Widgets, as a recap, allow you to take a chunk of a websties functionality and present it anywhere you would like - this allowed the data and service to come to you rather than the other way around. The graphical interface of your Flickr or YouTube widget has no dependency on Flickr or YouTube as the widget developer (and you) only want the data from these services. You can embed widgets in your Web2.0 profiles, your custom start pages or embed them in web pages you code yourself. They are modular little lego chunks of functionality that allow us to construct our own dashboards and environments.

Widgets are overground now and are used by bloggers, social network users, auction sites and owners of personal web sites. They exist on home page sites such as iGoogle, Netvibes, or Pageflakes.

Have a look at how I can easily aggregate widgets on one page to help with all aspects of my travel planning. A widget here, a widget there allows me to take the best of each web service and commoditise them to suit myself:




For the most part widgets are sandboxed and operate in ignorance of one another and mostly they manipulate data in the web cloud - it's just safer that way.

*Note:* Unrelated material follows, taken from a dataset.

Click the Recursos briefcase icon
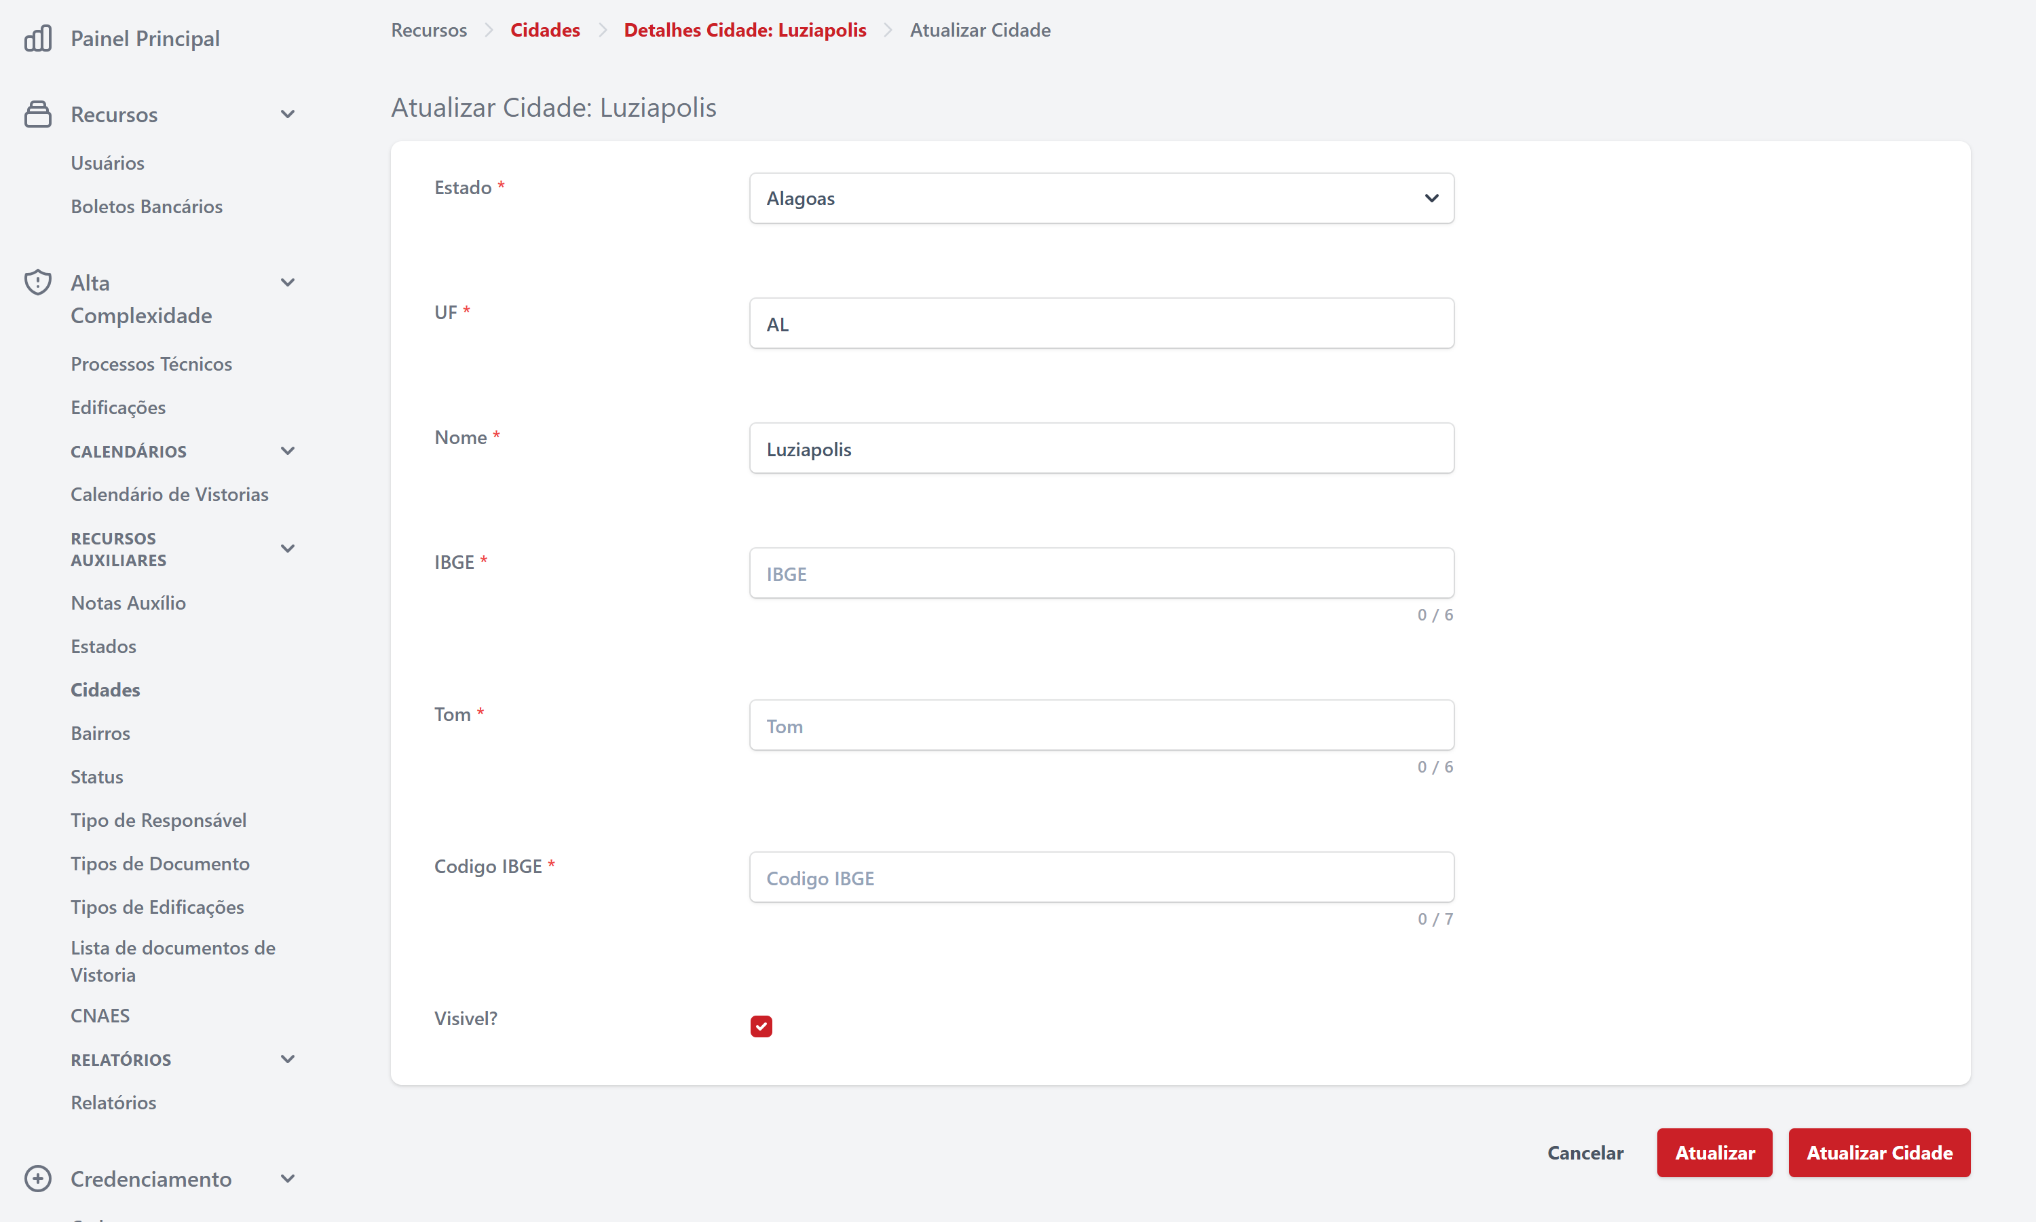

Recently there has been a rightful hoo-ha about mobile widgets i.e. widgets running on a mobile phone. For the most part web services on the mobile phone are consumed using a mobile browser or a dedicated application. The mobile browsers such as Safari, Opera Mini or the Nokia browsers are conceptually derived from their web counterparts and for the most part mobile web services via a browser, while improving, tend to be cumbersome with the best experience requiring multi-touch devices and continual zooming in and out to navigate pages that were essentially developed for the 'big screen' web.

The same principal that applied on web also applies to some widget platforms - bring the data to the customer rather than have them run around the web for it themselves.

The first big service in this space was by Nokia with their Widsets offering which was a Java program on your mobile that allowed you to add, view, and configure widgets directly from your mobile. To make life easier Nokia also provided a fixed line service to more easily allow users to manage how the service appeared on their mobile.


The market recently has exploded with widget offerings for mobile and it is in this field that I find myself caught up in - being earnest about widgets, looking at widget solutions, imagining the strategic importance of widgets - this ridiculous sounding little word now holds great gravity for me. I can no longer think of a 'mobile meal' without thinking "would you like some widgets with that?".

Mobile widget solutions have now moved on from standalone application style approaches, like Widgets, to richly integrated solutions that harmonise with a users idle screen (your phones dashbaord). The area is in transition and there are currently no standards on how to do this across multiple handset platforms and phone models.

The fight is on between Telecomms companies, handset manufacturers and large service providers.


Nokia has an S60 solution they are developing with the Symbian foundation, Opera has a widget solution that it is rolling out with operators, handset manufacturers are replacing their 'program menus' with richer widget style dashboards.


My dad would never use a mobile browser but I do believe he would use a Celtic football club widget alerting him of scores and news and providing him with simple links to video footage right from his mobile phone home screen. The simplicity and immediacy of web services has changed with these little critters called widgets and if you don't find yourself coming across this innocuous word alongside some market superlatives in 2009 then I, for one, would be very surprised.